Extracted records START

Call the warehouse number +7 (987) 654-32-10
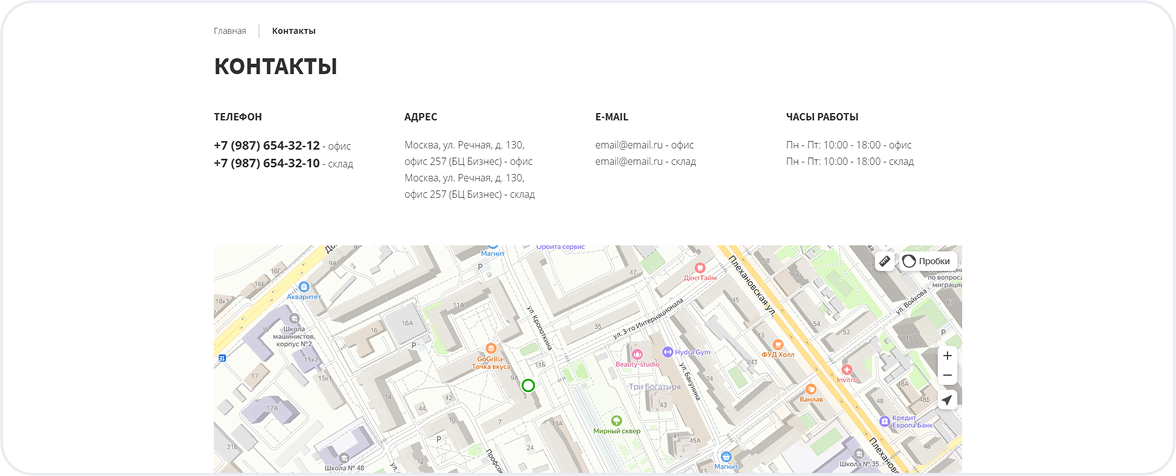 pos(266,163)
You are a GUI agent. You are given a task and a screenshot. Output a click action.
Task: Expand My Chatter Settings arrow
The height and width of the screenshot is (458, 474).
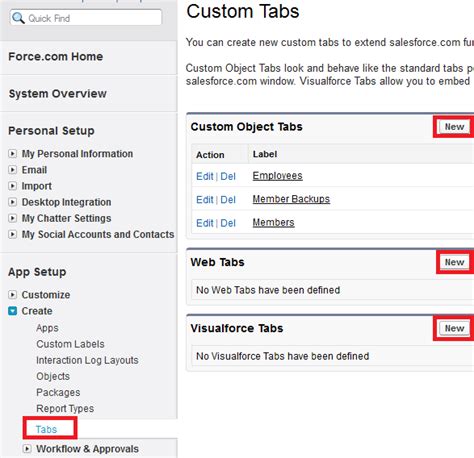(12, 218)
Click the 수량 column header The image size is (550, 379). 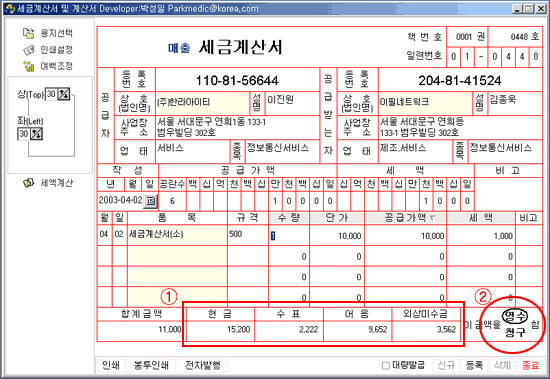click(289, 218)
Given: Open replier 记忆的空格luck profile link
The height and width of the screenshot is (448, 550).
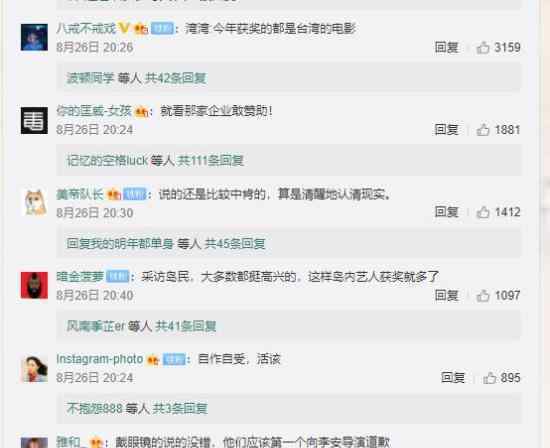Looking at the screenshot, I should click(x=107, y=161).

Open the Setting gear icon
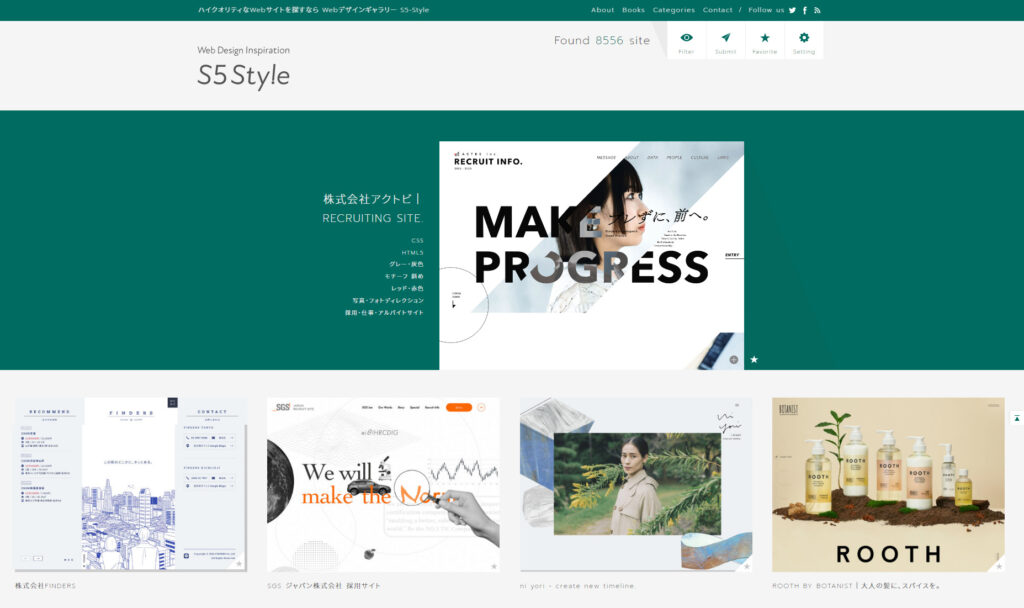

Extracted records END

• [What is expected]
Go over the data and return every line that includes the word "Open".

• [Task response]
Given: Open replier 记忆的空格luck profile link
Open the Setting gear icon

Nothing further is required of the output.